Talbot, Bivin top scholars in CHS Class of 2007
Some students can only wish for a semester with all A's and one B, but Ashley Bivin regrets it now.
That B - earned in freshman science and the only one she has ever gotten at Coronado High School - turned out to be the difference between her being salutatorian and classmate Lindsay Talbot the valedictorian for the Class of 2007.
“I shouldn't have been screwing off,” Ashley commented with a rueful smile in an interview this week.
Lindsay, who garnered nothing but A's in her four-year Coronado career, had a grade-point average of 4.67, compared with Ashley's 4.64. Their grades are higher than 4.0 because of the extra value given to honors classes, which both of them took.
The two friends agreed they had “some good battles,” academically speaking, during their tenure. They will represent their class of 2007 at the graduation ceremonies Tuesday, May 22 at the World Arena.
No one can say either girl did so well because all they did was study. Both had full extracurricular schedules, including sports (both on the tennis team), choir, drama and involvement with the Future Educators of America (FEA) group.
Lindsay was also involved with soup kitchen volunteering and the Pikes Peak Youth Council, while Ashley competed in several other sports and was active in her church.
The girls' parents - which each credited with guiding them forward - are David and Kelly Talbot and Chris and Jeanna Bivin.
Both girls are considering careers as teachers. Geographically, their lives will be diverging soon, however. They plan to attend different colleges - CU Boulder for Lindsay and Whitworth College in Spokane, Wash., for Ashley.
Lindsay's half-siblings, Aaron and Sarah Hutten (Class of '01 and '03, respectively,) previously attended Coronado. Ashley's older brother Brian graduated from CHS in '04 and is now attending Whitworth.
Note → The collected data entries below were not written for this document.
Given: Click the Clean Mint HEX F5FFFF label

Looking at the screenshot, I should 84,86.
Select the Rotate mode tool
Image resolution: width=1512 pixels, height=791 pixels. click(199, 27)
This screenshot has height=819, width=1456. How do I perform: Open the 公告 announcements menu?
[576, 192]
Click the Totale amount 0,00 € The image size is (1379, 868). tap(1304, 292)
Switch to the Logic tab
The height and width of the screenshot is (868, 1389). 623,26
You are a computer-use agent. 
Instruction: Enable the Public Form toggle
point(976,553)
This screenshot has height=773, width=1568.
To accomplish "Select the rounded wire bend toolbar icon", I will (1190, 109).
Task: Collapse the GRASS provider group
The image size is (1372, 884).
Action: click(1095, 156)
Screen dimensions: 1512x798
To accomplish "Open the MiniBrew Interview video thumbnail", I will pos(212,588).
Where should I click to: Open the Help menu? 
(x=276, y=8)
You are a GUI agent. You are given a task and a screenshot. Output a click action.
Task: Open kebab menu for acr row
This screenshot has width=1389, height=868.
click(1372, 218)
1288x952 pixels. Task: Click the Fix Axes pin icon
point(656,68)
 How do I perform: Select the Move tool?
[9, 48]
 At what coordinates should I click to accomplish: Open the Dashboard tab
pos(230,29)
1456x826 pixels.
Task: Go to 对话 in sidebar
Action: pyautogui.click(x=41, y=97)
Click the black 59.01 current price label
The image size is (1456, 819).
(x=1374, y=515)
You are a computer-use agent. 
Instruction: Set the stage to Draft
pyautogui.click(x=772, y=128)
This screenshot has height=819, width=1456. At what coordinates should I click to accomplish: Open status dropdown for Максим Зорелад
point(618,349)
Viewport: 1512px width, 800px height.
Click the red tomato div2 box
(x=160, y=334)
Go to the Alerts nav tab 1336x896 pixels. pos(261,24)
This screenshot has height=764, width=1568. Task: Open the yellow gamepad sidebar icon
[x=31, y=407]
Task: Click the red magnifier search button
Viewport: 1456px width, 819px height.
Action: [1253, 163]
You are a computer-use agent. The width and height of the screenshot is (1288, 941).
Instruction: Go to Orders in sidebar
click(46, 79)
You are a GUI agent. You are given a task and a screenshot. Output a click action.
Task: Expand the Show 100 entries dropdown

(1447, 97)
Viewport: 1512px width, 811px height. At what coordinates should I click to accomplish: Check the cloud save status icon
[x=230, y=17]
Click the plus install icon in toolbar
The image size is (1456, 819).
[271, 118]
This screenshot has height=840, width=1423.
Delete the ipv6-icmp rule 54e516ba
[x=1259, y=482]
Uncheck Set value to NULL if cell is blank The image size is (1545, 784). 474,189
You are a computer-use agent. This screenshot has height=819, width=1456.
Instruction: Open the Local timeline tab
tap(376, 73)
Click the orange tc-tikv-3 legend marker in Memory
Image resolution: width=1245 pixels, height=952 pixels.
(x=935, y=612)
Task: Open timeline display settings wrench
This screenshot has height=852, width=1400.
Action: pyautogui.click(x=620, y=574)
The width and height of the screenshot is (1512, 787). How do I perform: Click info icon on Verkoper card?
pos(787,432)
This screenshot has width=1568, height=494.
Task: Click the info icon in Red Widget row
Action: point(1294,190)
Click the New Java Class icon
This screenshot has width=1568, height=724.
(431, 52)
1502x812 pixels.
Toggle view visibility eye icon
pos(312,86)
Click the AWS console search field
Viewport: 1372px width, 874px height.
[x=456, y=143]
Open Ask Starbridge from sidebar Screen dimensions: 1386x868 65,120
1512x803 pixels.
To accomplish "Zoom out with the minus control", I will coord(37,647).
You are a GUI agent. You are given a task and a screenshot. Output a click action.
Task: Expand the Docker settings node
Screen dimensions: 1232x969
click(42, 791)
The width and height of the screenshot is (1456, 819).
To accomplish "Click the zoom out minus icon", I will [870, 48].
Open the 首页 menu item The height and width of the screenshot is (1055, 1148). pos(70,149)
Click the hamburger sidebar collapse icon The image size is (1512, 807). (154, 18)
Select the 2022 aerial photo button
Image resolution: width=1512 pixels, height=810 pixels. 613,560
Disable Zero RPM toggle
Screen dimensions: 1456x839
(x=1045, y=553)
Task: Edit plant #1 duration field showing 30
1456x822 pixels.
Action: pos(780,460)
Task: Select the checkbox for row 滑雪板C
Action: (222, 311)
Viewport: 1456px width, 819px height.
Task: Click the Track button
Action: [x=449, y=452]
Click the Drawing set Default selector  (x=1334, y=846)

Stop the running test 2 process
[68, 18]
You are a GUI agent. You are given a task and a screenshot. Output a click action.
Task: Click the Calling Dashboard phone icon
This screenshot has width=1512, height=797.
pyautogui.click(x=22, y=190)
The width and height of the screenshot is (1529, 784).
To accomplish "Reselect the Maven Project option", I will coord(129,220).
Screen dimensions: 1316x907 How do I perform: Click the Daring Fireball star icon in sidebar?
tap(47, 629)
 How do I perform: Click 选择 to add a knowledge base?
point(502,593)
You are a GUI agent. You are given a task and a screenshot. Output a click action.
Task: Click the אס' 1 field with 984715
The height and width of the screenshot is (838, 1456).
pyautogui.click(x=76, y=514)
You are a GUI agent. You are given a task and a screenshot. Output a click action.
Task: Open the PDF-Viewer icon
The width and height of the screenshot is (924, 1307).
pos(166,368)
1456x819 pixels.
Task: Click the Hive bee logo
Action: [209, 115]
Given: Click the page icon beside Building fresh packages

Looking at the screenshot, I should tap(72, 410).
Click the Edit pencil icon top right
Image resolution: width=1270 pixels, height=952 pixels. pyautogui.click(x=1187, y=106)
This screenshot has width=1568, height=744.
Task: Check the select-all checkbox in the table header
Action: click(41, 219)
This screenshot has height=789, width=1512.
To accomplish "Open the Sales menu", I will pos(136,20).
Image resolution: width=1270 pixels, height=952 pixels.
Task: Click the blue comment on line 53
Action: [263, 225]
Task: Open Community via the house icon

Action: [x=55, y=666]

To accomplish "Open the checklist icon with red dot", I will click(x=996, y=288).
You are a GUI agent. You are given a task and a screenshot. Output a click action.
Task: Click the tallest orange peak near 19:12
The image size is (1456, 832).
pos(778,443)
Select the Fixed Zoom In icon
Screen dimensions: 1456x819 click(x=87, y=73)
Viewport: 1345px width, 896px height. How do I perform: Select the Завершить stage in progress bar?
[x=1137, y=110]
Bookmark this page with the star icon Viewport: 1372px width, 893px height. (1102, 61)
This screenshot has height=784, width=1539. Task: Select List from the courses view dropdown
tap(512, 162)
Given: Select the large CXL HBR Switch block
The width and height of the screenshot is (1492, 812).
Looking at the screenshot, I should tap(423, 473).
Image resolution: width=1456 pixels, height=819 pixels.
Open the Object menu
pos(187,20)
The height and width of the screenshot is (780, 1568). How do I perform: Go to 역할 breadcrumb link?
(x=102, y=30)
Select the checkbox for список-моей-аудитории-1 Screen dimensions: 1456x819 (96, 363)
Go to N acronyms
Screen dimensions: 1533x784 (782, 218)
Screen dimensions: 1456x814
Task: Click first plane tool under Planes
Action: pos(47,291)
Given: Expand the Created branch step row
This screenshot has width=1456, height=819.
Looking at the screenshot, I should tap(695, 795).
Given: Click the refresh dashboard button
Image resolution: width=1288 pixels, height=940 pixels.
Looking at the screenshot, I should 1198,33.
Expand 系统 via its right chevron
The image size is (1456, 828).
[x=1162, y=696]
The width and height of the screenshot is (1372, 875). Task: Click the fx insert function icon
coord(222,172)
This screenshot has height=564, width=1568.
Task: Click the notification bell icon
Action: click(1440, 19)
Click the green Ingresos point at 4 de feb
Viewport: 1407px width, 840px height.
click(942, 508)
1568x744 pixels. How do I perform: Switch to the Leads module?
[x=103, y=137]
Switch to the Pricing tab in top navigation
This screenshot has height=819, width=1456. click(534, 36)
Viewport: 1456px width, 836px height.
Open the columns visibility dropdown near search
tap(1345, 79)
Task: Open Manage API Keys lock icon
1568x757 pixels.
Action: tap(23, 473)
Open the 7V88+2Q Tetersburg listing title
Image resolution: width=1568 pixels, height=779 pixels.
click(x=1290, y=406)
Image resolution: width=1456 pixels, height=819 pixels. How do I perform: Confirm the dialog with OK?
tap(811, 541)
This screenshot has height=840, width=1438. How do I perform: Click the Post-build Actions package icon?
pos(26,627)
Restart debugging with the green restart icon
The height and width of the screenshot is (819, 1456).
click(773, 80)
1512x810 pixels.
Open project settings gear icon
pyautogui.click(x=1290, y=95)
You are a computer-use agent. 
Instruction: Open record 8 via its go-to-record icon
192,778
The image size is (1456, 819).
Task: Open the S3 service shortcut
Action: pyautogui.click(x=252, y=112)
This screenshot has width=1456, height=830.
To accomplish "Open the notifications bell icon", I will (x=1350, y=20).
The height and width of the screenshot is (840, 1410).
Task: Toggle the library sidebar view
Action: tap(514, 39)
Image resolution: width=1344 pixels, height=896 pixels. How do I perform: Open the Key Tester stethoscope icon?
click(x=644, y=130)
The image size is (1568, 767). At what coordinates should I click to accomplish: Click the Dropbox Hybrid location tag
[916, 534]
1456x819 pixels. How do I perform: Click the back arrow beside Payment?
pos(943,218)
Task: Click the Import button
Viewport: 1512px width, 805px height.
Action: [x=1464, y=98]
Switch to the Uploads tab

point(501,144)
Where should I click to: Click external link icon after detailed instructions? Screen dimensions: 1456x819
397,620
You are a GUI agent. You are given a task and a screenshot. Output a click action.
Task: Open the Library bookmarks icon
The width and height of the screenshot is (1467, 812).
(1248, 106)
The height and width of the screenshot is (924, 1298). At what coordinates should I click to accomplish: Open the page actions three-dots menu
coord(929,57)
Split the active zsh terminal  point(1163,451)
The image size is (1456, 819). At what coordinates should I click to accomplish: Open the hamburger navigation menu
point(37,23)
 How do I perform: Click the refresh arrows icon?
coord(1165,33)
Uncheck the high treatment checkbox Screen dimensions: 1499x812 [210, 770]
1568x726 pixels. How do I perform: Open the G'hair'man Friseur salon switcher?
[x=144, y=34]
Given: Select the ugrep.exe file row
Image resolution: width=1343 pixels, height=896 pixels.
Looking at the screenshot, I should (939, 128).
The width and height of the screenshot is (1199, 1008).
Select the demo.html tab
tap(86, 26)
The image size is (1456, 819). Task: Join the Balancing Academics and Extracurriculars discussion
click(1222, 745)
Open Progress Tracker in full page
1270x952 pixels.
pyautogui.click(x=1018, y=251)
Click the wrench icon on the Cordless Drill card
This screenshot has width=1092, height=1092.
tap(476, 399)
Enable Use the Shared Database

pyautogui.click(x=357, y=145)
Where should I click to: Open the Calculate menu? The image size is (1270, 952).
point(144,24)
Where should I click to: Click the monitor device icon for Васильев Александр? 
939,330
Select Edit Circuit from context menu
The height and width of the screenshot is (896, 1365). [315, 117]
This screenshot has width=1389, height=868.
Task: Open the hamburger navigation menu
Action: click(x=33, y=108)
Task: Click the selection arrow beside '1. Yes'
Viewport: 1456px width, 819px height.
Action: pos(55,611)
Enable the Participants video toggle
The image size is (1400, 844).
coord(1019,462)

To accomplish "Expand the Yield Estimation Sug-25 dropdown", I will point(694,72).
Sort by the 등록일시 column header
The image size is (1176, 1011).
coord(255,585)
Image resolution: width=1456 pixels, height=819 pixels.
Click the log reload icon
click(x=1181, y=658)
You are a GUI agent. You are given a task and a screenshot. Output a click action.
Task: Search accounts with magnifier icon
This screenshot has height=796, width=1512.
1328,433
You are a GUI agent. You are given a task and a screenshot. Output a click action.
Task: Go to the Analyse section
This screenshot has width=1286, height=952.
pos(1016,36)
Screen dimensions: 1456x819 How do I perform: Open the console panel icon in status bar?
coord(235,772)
The Westside Pioneer asked five questions of each of the two scholars: 1) Name your high school activities and distinctions; 2) What are your post-high school plans? 3) Who do you credit for helping you attain your high level of achievement? 4) What was your most valuable high school experience? 5) What's the secret(s) for getting good grades?
Activities/distinctions: Soup kitchen, tennis, choir, musicals, FEA, PPYC, National Honor Society.
Post-high school: CU Boulder - writing, editing, teaching, Broadway dream.
Credit: My teachers have had the uncanny ability to extract my potential and make me use it.
Valuable experience: Two teachers - Darin Smith and Patty DesRochers.
Good-grade secrets: Want them! That, and breathe. I definitely had to learn to let go of worry. Embrace the B [on a paper or test during a semester] and get an A next time.
Activities/distinctions: Praise band, choir and youth group at First Presbyterian Church; tennis (champions), diving and gymnastics; National Honor Society (vice-president); FEA; Future Business Leaders of America; choir; musicals.
Post-high school: Whitworth College, with the goal of teaching internationally in mission schools.
Credit: Teachers Darin Smith and Brent Urban; and my parents.
Valuable experience: Tennis, gymnastics, diving.
Good-grade secrets: Go into high school with foresight and find the competitive drive to want to be the best, and be busy.